Select u.accountId , count(b.badgesId) as cnt From Users u, Badges b where u.userId = b.userId and u.communityId = 1 and b.badgesdate between '01-jan-2015' and '01-jun-2017’ group by u.accountId order by cnt DESC
e) Find out tags in sorted list whose questions have earned most upvotes.
select t.tagname,count(c.commentid) cnt FROM Tags t, PostTages pt, Posts p, comments c WHERE t.tagid=pt.tagid and pt.postid=p.postid and p.postid= c.postid GROUP BY t.tagname order by cnt DESC
f) Find out tags in sorted list whose questions have most comments on them.

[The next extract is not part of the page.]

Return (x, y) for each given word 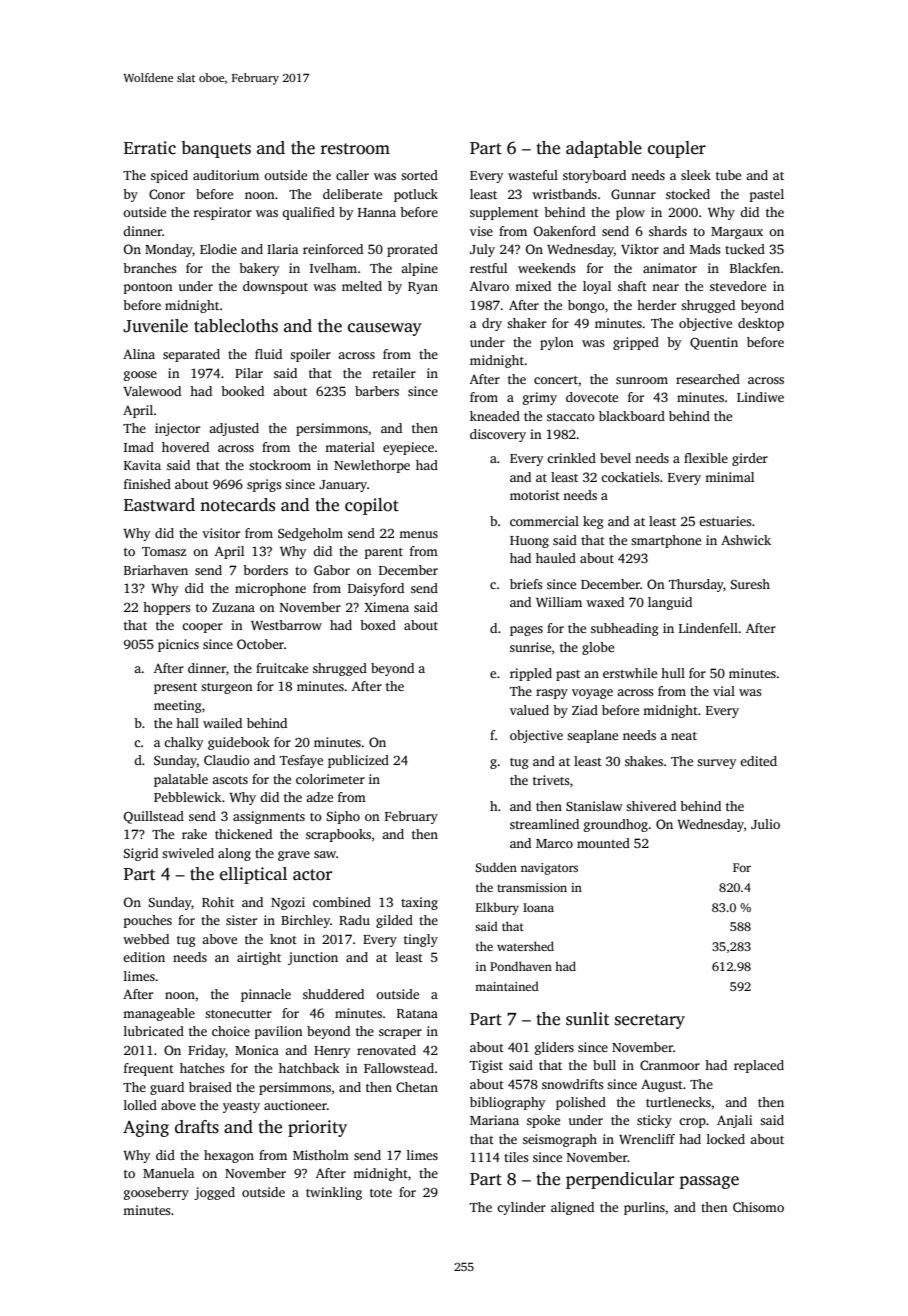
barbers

select t.tagname,COUNT(*) AS UpVotes FROM Tags t, PostTages pt, Posts p, Votes v WHERE t.tagid=pt.tagid and pt.postid=p.ParentId and v.PostId = p.PostId and v.VoteTypeId = 2 GROUP BY t.tagname order by UpVotes DESC
-
Writing code for ORM: we wrote code for ORM for those 6 queries.
Raw Query Time
Query 1
76.339
Query 2
76.307
Query 3
222.275
Query 4
4.921
Query 5
40.507
Query 6
118.443
Nhibernate Query Time
Query 1
78.5227
Query 2
89.514
Query 3
235.626
Query 4
4.993
Query 5
42.813
Query 6
125.8699
Conclusion
Raw SQL performed better than NHibernate ORM and it also became evident that NHibernate ORM is less suitable for the large applications with a huge amount of data and where many requests to the database at a time is involved as it created ORM object for each request and consumed more memory and increased the CPU usage rather than executing the queries. On the other hand ORM provides benefits and advantages that one simply cannot miss, it can enhance maintainability, portability and productivity of the application.